Pablitinho's picture

Problem to measure kernel time in Cloo

Hi there,

When I measure the execution time with events I have a big delay in the normal execution of the code (in relation if I dont measure the time with the event), but seems that the time is measured right. Below is show the code:

//---------------------------------------------------------------------------------------------------------------------------------------------
// Code with event time measurement
//---------------------------------------------------------------------------------------------------------------------------------------------
ev.Clear();
GPUDevice.oclCQ.Execute(Kernels.myKernel, null, GlobalWorkSize, LocalWorkSize, ev);
GPUDevice.oclCQ.Finish();
GPUDevice.oclCQ.Wait(ev);
 
long  start = ev.Last.StartTime;
long   end = ev.Last.FinishTime;
 
float Time= (float)((end - start) / 1000000.0f);
//---------------------------------------------------------------------------------------------------------------------------------------------
//---------------------------------------------------------------------------------------------------------------------------------------------
// Code without event time measurement
//---------------------------------------------------------------------------------------------------------------------------------------------
sw.Reset();
sw.Start();
GPUDevice.oclCQ.Execute(Kernels.myKernel, null, GlobalWorkSize, LocalWorkSize, null);
GPUDevice.oclCQ.Finish();
sw.Stop();
float Time = (float)sw.Elapsed.TotalMilliseconds;
 
//---------------------------------------------------------------------------------------------------------------------------------------------

Anyone know the reason of this?.

Thx in advance !!!!!!


Comments

Comment viewing options

Select your preferred way to display the comments and click "Save settings" to activate your changes.
nythrix's picture

This is sort of "normal". I've noticed the same behavior and it is due to the events being created in OpenCL. Cloo has little overhead here.

Pablitinho's picture

I was checking cloo code and I removed all the calls of : "Trace.WriteLine" and reduce a lot the times in my methods.

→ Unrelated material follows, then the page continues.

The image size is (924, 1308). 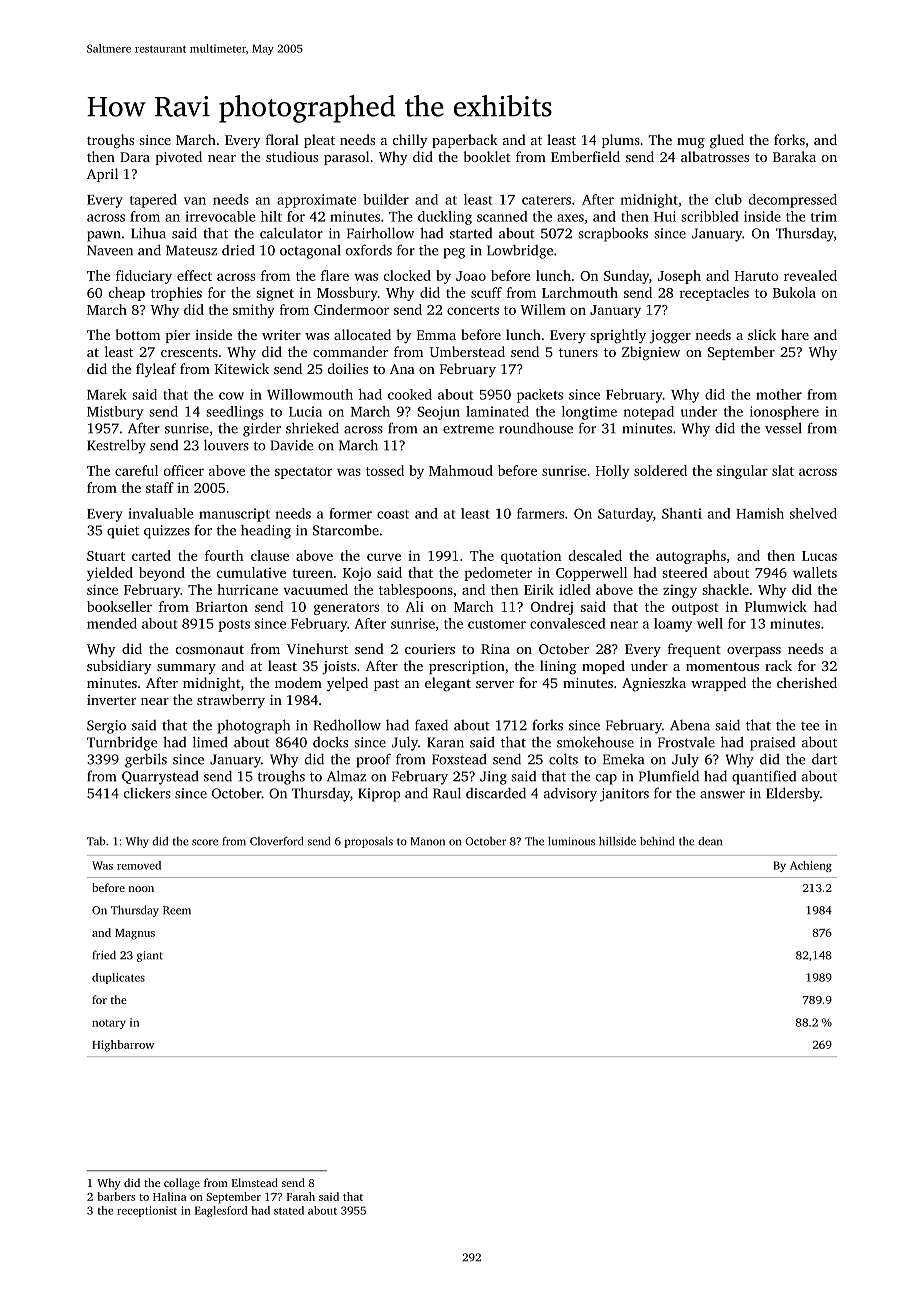 I want to click on elegant, so click(x=448, y=684).
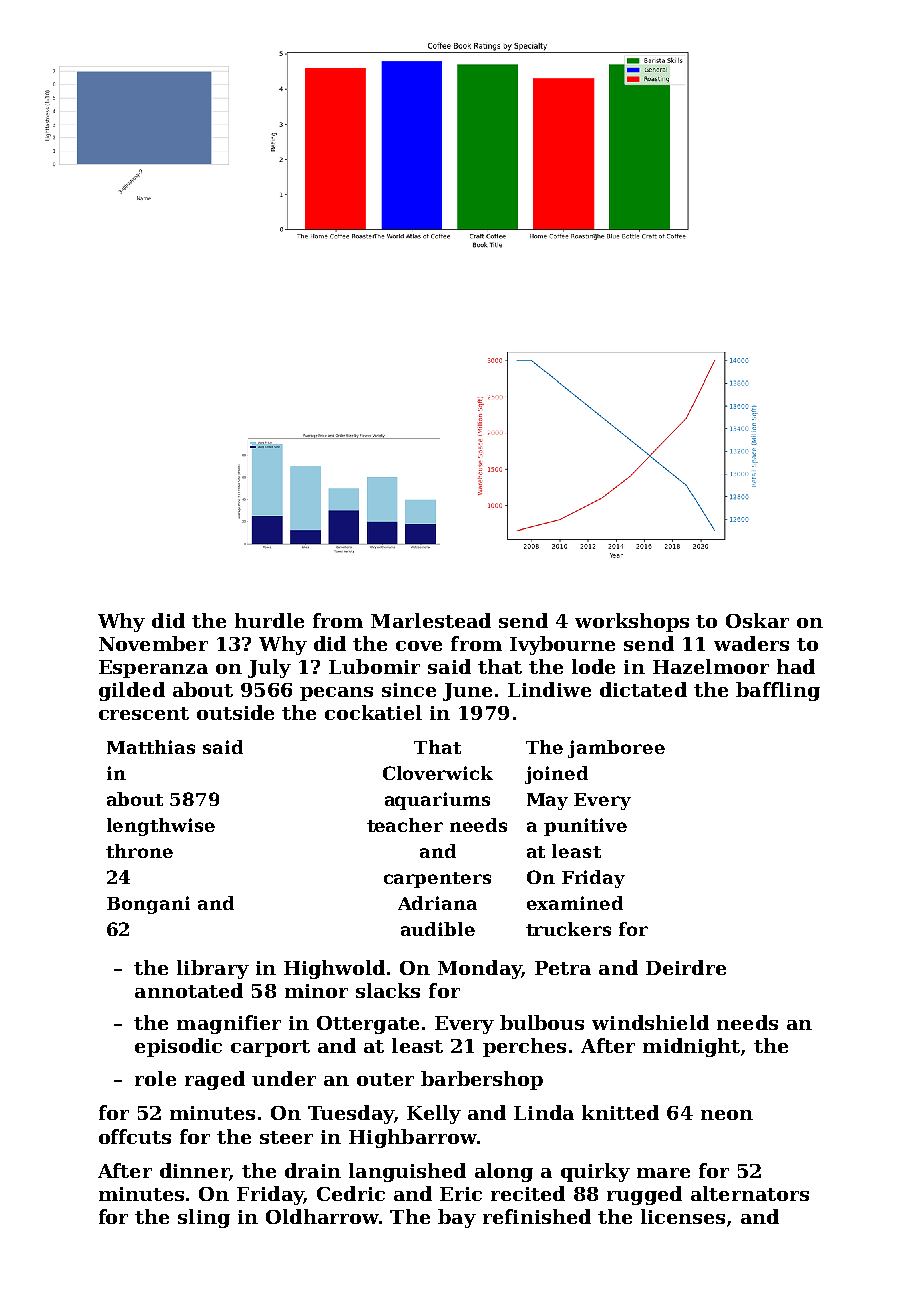  I want to click on dinner, so click(194, 1170).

Take into account that I create memories, detroy the memories, etc.. etc.. I have examples that I got 55 ms with the tracke.writeline call and if I comment it the method take only 7 ms.

Thx for the answer.

nythrix's picture

You should undefine the TRACE and DEBUG symbols and run in Release mode, if you want to do profiling then. The compiler will throw the Trace and Debug calls away for you.
Deleting those lines is not recommended since you might not know you're "leaking" resources. This mainly concerns resources shared with OpenGL.